如果您已安裝 Apigee Developer Services 入口網站 (簡稱「入口網站」)，請更新該入口網站，以便使用 HTTPS 存取 Ede SSO。詳情請參閱「設定入口網站，以便使用 SAML 與 Edge 通訊」

啟用 SSL_TERMINATION 模式

針對 SSL_TERMINATION 模式，您必須：

產生 TLS 憑證和金鑰，並儲存在 KeyStore 檔案中。您無法使用自行簽署的憑證。您必須透過 CA 產生憑證。
更新 apigee-sso. 的設定

如何使用憑證和金鑰建立 KeyStore 檔案：

建立 JKS 檔案的目錄：

sudo mkdir -p /opt/apigee/customer/application/apigee-sso/tomcat-ssl/

變更至新的目錄：

cd /opt/apigee/customer/application/apigee-sso/tomcat-ssl/

建立包含憑證和金鑰的 JKS 檔案。您必須為此模式指定金鑰庫，其中包含由 CA 簽署的憑證。您無法使用自行簽署的憑證。如需建立 JKS 檔案的範例，請參閱「為 Edge On Premises 設定 TLS/SSL」。

讓 JKS 檔案由「apigee」使用者擁有：

sudo chown -R apigee:apigee /opt/apigee/customer/application/apigee-sso/tomcat-ssl

如要設定 Edge 單一登入 (SSO) 模組，請按照下列步驟操作：

將下列設定新增至設定檔：

# Enable SSL_TERMINATION mode.
SSO_TOMCAT_PROFILE=SSL_TERMINATION

# Specify the path to the keystore file.
SSO_TOMCAT_KEYSTORE_FILEPATH=/opt/apigee/customer/application/apigee-sso/tomcat-ssl/keystore.jks

SSO_TOMCAT_KEYSTORE_ALIAS=sso

# The password specified when you created the keystore.
SSO_TOMCAT_KEYSTORE_PASSWORD=keystorePassword

# Specify the HTTPS port number between 1025 and 65535.
# Typically ports 1024 and below require root access by apigee-sso.
# The default is 9099.
SSO_TOMCAT_PORT=9443
SSO_PUBLIC_URL_PORT=9443

# Set public access scheme of apigee-sso to https.
SSO_PUBLIC_URL_SCHEME=https

設定 Edge 單一登入 (SSO) 模組：

/opt/apigee/apigee-service/bin/apigee-service apigee-sso setup -f configFile

更新 IDP 設定，現在可在負載平衡器的 9443 通訊埠上提出 HTTPS 要求，以存取 Edge SSO。詳情請參閱「設定 SAML IDP」。
設定下列屬性，更新 Edge UI 的 HTTPS 設定：
```
SSO_PUBLIC_URL_PORT=9443
SSO_PUBLIC_URL_SCHEME=https
```
詳情請參閱「在 Edge UI 上啟用 SAML」。
如果您安裝了開發人員服務入口網站，請更新該服務，以便使用 HTTPS 存取 Ede SSO。詳情請參閱「設定開發人員服務入口網站，以便使用 SAML 與 Edge 進行通訊」。

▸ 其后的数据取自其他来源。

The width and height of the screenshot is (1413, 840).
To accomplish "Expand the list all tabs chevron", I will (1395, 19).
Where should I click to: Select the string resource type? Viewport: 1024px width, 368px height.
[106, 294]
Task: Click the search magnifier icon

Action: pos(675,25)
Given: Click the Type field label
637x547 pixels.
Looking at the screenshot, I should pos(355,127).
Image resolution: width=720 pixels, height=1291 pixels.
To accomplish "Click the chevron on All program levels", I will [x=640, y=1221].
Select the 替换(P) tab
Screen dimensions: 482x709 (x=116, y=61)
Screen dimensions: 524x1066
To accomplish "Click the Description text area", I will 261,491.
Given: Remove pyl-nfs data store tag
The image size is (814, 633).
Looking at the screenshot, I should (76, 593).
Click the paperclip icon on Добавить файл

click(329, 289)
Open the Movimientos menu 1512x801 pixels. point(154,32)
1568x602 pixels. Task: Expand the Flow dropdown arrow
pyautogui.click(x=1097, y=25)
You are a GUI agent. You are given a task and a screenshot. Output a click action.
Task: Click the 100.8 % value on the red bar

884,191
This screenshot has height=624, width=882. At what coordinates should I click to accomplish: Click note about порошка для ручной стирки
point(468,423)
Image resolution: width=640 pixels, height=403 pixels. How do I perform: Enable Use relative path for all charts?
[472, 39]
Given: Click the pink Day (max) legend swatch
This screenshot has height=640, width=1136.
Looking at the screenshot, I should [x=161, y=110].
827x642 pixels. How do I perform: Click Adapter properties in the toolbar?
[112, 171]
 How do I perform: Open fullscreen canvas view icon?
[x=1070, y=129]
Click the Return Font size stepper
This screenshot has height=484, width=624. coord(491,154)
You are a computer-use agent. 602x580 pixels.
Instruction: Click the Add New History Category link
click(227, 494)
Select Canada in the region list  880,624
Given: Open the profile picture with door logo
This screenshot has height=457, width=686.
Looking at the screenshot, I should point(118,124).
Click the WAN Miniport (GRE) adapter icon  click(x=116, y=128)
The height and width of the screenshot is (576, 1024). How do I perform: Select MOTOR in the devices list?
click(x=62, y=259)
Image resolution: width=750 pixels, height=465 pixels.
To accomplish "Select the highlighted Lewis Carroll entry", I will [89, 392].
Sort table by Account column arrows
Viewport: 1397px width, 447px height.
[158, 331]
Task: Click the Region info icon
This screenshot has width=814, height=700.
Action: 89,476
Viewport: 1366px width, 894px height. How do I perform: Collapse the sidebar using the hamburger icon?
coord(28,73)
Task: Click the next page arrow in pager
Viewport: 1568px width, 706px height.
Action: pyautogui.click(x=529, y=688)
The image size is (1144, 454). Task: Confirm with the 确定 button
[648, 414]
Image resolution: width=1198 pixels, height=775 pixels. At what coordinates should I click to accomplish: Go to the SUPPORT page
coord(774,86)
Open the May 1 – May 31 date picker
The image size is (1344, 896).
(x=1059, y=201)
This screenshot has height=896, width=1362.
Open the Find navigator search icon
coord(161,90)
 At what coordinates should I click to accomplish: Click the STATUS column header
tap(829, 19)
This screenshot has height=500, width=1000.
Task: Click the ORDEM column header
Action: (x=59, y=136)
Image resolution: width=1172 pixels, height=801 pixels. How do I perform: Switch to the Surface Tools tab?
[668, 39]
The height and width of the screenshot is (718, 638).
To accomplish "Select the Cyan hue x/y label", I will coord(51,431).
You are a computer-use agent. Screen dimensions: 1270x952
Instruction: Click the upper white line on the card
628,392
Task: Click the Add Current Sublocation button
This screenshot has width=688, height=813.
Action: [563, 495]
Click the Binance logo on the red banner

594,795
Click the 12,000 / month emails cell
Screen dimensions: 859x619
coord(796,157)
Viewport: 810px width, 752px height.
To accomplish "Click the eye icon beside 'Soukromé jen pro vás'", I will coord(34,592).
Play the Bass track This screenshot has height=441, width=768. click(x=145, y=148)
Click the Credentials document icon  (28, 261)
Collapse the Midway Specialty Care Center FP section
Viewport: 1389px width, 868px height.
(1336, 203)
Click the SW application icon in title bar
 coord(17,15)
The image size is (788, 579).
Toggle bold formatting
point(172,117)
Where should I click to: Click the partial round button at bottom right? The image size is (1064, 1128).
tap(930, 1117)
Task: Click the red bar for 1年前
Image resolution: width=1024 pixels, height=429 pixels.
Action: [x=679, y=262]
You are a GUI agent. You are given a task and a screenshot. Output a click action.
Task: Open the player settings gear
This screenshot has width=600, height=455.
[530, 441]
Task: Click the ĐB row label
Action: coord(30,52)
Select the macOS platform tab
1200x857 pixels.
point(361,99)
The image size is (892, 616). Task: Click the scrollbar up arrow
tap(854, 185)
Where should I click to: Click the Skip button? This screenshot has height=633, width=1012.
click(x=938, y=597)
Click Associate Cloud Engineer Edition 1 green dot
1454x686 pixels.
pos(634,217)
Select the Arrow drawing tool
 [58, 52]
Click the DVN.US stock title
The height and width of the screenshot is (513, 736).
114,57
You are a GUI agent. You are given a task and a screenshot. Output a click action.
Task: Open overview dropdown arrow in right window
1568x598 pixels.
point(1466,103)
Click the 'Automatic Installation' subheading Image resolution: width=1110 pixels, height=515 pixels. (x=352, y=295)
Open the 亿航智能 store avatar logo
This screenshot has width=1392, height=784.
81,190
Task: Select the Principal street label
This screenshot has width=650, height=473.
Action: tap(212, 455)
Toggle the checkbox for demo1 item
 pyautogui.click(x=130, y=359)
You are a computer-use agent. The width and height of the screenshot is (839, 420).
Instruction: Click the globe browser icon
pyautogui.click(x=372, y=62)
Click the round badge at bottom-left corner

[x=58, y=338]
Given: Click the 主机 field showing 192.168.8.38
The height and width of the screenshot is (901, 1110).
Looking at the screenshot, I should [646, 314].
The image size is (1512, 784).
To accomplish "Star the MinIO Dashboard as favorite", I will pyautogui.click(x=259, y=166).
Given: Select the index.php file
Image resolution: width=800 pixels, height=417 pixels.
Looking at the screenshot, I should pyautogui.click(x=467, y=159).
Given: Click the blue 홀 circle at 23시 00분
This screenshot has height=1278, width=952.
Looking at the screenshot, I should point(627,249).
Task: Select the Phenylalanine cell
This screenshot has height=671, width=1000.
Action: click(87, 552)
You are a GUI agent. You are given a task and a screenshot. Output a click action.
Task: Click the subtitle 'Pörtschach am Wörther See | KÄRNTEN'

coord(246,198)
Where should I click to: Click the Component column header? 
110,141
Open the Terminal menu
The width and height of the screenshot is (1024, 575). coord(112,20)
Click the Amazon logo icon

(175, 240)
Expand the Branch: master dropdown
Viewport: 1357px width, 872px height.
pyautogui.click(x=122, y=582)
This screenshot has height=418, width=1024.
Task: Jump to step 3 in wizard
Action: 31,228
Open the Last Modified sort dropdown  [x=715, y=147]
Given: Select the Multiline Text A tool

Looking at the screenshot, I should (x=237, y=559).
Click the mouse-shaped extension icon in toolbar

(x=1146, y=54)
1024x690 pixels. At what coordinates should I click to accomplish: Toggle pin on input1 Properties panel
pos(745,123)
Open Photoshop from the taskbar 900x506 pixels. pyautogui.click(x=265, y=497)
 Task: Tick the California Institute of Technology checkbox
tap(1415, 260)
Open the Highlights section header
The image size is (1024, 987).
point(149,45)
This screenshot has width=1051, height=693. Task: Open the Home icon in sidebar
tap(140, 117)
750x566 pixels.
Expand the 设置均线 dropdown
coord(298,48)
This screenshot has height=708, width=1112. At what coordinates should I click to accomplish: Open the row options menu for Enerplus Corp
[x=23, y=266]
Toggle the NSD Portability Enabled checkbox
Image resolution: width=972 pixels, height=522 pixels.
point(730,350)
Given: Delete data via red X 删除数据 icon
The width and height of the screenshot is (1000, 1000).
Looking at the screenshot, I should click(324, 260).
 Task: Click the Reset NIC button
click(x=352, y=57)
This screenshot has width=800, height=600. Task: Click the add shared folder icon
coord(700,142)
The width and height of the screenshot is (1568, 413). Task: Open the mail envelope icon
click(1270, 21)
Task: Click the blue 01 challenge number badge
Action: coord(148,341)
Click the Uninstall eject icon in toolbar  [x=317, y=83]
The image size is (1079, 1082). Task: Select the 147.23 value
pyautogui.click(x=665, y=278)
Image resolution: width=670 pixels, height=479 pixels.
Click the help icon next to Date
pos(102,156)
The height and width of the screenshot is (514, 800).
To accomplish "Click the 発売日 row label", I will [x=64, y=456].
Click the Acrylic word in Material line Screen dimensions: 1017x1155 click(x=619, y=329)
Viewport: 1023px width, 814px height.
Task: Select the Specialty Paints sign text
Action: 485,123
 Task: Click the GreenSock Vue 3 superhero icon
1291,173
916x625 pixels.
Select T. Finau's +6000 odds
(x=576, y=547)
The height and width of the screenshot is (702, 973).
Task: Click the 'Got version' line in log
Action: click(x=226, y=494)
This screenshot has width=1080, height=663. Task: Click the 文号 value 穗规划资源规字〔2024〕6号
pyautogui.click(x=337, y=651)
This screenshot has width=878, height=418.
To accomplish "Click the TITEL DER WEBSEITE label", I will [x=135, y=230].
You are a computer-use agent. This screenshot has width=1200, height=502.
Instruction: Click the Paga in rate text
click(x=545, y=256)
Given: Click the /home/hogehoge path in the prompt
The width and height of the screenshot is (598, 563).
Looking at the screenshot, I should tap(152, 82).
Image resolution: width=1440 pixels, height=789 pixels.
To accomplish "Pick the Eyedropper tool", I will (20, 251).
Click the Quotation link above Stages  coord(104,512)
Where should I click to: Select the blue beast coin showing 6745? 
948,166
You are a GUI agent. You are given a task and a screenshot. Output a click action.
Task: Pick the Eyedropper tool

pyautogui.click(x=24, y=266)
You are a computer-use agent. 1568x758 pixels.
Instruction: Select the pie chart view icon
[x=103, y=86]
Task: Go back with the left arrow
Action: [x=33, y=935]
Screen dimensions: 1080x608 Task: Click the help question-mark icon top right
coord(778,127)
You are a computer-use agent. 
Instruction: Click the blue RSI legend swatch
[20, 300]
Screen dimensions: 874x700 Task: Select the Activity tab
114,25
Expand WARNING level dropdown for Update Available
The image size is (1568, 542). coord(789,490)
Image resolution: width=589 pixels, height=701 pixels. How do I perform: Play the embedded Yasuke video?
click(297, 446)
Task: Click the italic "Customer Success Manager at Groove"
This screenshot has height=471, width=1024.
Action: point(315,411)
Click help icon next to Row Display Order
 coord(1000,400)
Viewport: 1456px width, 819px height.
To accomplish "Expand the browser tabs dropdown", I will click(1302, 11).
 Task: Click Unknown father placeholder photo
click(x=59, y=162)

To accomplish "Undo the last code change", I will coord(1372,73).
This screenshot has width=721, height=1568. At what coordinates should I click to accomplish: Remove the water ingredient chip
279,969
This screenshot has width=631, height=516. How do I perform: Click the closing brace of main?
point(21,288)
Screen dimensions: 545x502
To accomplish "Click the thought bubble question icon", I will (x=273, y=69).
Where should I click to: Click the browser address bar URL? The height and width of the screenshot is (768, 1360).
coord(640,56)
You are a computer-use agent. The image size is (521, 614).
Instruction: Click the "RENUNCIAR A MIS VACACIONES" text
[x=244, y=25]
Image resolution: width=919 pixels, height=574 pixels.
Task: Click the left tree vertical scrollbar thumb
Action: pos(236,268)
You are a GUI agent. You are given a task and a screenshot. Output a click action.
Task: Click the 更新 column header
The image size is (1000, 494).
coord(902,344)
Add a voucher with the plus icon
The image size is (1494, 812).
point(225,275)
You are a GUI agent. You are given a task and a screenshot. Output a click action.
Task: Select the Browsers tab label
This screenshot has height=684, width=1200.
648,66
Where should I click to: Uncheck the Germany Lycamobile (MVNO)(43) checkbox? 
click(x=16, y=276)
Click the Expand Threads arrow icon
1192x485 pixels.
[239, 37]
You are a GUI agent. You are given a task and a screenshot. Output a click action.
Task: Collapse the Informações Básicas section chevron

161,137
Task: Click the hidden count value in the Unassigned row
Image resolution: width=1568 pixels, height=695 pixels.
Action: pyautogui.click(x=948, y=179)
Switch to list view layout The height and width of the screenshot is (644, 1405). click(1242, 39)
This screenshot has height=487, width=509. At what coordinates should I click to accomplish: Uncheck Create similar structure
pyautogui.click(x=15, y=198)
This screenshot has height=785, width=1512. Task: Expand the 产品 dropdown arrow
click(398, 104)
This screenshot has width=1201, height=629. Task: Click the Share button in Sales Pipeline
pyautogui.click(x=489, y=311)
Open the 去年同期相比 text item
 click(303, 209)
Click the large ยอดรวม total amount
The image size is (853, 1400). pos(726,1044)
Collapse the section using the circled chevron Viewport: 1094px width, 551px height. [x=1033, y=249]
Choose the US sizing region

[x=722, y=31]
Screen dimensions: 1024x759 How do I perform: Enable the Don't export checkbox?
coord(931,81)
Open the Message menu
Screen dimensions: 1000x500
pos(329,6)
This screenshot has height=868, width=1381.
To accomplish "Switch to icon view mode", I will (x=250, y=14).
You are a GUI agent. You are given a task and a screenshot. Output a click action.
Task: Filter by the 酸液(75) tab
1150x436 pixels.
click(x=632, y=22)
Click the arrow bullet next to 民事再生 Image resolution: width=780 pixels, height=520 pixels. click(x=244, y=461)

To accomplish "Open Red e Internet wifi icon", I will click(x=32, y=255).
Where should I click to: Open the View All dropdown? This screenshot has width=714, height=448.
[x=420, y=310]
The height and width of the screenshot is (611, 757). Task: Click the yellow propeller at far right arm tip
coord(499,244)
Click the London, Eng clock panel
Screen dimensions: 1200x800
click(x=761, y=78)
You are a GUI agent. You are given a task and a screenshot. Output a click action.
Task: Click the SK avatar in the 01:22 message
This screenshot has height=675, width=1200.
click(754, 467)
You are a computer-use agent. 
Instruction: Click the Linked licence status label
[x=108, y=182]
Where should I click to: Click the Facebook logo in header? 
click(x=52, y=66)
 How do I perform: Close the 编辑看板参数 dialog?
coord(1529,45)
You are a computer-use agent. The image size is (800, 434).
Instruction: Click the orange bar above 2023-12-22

使用 SSL_TERMINATION 模式時，設定 SSO_TOMCAT_PROXY_PORT

您可能會在 Edge SSO 模組前面安裝負載平衡器，讓負載平衡器終止 TLS，同時在負載平衡器和 Edge SSO 之間啟用 TLS。在上述圖表中，SSL_PROXY 模式代表從負載平衡器到 Edge SSO 的連線使用 TLS。

在這種情況下，您可以在 Edge SSO 上設定 TLS，就像您在上述 SSL_TERMINATION 模式中所做的一樣。不過，如果負載平衡器使用的 TLS 通訊埠編號與 Edge SSO 使用的 TLS 通訊埠編號不同，則您必須在設定檔中指定 SSO_TOMCAT_PROXY_PORT 屬性。例如：

負載平衡器會在通訊埠 443 上終止 TLS
Edge 單一登入服務在通訊埠 9443 上終止 TLS

請務必在設定檔中加入下列設定：

# Specify the port number on the load balancer for terminating TLS.
# This port number is necessary for apigee-sso to generate redirect URLs.
SSO_TOMCAT_PROXY_PORT=443
SSO_PUBLIC_URL_PORT=443

設定 IDP 和 Edge UI，以便透過通訊埠 443 提出 HTTPS 要求。